After he was buried, they sat on the verandah and had tea. “I felt relief seeing him buried under soil. I felt like I had buried a very sad and wasteful chapter of my life. I was free as a person, but I realised that my children would not be free of this man. Fathers really fuck up their children. I didn’t know what damage he had done to my son, what kind of a man he would be. How would he relate with women? He carried great hurt with him and I knew that I needed to send him to therapy before he went and hurt other women, like his father.”
“What’s your memory of him when you close your eyes and picture him?”
He had come back home late from drinking. They hadn’t been intimate in two or so months. He shook her up and said, “why are you not behaving like a wife?” She, sleepy, confused, asked, “what, how am I behaving?” He said she wasn’t giving him his conjugal rights. By this time, his girlfriend was an open secret. She knew that they had a child together, a boy. He’d frequently disappear over some weekends. That night he demanded sex and when she said she was on her period, he accused her of lying and he demanded to check. She said, that’s ridiculous. He pried open her legs and discovered she wasn’t on her period. He was furious. He called her a whore and all manner of names that were a derivative of a whore. Then he forced himself on her. She lay there numb. “I couldn’t even cry because by this point nothing he did to me shocked me.”
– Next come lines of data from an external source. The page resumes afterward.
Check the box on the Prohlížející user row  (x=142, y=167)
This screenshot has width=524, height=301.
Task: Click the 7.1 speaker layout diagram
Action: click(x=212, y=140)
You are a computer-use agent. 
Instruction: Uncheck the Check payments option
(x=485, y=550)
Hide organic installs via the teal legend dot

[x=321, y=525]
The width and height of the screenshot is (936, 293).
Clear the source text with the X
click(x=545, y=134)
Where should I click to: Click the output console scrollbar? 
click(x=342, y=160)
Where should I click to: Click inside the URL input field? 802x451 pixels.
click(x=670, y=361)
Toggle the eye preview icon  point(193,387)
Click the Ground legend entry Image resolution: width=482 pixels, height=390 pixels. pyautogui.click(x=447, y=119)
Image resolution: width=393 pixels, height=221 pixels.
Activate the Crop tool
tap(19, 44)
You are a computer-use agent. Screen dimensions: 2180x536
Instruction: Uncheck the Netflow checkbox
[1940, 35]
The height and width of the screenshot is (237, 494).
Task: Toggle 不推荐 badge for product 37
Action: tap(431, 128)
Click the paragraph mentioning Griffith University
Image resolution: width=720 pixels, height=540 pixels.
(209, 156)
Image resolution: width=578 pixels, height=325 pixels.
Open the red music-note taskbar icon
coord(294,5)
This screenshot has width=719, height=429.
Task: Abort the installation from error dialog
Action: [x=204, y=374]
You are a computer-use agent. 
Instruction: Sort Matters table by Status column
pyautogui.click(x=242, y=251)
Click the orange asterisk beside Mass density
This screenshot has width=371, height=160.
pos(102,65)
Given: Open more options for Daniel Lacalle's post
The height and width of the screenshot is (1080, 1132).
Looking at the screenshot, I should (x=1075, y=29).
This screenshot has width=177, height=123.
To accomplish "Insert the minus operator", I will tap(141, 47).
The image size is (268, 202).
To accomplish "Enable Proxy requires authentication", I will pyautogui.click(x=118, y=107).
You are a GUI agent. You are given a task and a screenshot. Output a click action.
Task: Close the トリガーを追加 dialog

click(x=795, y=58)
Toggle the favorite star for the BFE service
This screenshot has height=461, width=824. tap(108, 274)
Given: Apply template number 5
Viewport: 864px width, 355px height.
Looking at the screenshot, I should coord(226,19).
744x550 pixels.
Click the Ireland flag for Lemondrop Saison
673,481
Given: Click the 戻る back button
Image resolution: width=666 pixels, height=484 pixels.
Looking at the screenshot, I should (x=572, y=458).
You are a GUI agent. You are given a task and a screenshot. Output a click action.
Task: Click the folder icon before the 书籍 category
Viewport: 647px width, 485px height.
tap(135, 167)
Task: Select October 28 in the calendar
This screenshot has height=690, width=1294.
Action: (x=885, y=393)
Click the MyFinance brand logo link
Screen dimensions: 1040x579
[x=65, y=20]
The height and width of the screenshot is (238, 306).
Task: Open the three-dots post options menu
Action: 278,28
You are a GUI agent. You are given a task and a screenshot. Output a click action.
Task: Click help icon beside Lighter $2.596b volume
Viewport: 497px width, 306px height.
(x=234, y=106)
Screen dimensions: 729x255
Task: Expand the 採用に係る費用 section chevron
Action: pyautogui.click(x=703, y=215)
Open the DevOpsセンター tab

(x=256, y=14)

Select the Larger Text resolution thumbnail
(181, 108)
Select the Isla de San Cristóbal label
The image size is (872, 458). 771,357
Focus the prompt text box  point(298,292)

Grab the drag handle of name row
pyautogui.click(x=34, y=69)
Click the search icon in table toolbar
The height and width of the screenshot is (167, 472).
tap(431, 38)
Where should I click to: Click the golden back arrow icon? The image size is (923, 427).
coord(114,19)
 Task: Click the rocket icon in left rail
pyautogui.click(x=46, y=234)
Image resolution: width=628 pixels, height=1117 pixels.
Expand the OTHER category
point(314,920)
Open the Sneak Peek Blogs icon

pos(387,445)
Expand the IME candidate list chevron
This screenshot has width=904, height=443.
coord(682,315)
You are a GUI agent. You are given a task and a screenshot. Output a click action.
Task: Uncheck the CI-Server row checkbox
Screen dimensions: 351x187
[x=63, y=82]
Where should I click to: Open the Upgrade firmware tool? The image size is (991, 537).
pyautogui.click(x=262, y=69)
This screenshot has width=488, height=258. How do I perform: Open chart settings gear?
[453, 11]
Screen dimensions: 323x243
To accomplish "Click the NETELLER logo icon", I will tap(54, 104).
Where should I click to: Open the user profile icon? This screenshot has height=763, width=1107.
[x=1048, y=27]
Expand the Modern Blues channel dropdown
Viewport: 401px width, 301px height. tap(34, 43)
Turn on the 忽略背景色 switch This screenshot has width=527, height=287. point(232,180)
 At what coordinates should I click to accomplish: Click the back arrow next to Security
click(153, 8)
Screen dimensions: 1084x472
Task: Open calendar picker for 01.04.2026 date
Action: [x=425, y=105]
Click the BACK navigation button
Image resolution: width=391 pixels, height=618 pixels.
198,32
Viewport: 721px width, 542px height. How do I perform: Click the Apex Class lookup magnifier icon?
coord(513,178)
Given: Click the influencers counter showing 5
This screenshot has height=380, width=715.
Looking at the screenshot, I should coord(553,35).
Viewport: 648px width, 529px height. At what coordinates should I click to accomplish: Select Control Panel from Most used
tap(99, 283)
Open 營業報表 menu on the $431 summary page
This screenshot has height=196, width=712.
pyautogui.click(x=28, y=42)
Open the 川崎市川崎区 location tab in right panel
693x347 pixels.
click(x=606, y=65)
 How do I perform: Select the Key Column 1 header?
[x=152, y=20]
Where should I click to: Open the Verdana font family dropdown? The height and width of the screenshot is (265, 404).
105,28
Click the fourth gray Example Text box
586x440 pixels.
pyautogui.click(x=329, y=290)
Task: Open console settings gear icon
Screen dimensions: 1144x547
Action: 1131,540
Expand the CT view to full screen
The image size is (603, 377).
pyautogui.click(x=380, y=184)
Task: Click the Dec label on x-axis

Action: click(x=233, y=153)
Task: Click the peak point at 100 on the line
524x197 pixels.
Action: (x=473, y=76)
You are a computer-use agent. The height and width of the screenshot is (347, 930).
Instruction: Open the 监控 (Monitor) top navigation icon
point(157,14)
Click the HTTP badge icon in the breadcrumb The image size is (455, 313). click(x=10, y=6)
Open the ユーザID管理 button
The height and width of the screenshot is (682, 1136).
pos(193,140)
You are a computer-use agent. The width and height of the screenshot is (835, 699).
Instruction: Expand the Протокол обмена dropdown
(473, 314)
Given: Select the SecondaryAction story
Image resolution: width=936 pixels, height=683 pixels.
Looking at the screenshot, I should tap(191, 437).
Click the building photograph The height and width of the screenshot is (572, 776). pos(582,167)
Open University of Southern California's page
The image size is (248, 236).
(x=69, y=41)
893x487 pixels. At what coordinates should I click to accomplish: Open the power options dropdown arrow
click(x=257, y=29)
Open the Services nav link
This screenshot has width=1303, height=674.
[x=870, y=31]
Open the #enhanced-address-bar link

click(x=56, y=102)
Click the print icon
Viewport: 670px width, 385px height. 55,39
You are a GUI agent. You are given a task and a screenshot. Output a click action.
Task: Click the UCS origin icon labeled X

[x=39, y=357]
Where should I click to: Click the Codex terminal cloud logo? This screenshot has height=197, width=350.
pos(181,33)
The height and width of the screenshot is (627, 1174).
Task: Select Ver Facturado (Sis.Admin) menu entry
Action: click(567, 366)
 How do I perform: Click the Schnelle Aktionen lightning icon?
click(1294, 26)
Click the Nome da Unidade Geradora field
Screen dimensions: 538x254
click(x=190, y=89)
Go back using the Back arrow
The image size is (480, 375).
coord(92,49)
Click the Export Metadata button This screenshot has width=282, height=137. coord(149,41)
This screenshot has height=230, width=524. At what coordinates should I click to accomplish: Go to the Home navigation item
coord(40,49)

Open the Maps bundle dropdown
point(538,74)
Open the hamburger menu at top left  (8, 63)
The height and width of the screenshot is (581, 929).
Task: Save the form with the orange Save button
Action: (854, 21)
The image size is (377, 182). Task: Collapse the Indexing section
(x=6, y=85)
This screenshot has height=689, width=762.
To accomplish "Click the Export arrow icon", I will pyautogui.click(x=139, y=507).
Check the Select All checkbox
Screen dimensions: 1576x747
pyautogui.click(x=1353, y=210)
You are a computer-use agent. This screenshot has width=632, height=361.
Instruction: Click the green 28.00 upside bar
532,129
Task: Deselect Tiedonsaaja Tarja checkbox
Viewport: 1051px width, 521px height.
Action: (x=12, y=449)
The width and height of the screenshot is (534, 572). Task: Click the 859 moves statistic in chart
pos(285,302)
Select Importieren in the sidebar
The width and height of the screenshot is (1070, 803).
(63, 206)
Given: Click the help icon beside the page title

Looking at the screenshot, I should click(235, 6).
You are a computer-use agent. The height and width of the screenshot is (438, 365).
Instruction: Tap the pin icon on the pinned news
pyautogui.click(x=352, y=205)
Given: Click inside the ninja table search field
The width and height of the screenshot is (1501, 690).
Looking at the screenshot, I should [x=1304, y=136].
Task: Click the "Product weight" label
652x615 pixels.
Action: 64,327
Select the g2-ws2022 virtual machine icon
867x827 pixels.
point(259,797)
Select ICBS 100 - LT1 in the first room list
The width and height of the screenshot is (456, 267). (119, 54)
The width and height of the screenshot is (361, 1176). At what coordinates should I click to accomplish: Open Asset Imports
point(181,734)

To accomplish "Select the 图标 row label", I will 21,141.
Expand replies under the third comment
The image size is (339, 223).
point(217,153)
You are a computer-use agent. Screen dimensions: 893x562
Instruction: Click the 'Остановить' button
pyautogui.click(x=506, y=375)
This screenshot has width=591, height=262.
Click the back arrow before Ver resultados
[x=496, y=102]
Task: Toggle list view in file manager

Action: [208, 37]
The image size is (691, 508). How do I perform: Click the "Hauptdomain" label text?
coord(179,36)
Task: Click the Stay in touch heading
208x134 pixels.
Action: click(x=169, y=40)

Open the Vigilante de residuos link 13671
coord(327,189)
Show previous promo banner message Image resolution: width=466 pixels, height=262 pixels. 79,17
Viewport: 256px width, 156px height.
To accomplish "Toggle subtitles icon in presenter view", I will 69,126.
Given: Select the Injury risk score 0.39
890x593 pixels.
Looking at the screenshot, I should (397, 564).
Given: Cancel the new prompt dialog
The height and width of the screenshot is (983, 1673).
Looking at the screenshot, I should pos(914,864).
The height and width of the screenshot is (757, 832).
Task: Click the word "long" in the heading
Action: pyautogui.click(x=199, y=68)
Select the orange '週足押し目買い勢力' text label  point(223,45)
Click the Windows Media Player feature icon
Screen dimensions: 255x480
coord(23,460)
“What I remember of him when I close my eyes is him looking between my legs discovering I wasn’t on my period and seeing rage rise in his face like, his face just filling up with anger like a tube filling with dark liquid.[Pause] That’s what I will always remember of him.”
**
One warm evening her husband left his office and took the elevator to the basement parking lot. He had on a dark blue suit and a blue tie. A guard patrolling the basement parking lot stumbled on his body. He saw his leg first and thought, what is that guy doing under the car? He was found dead between two cars. His car keys were in one hand and the other seemed to have been reaching for his phone in his trouser pocket. The coroner ruled it as heart failure.
“Yeah, that’s what the autopsy revealed, but sometimes I wonder if I killed him.” She said, “Because many days I really prayed that he dies in his sleep.”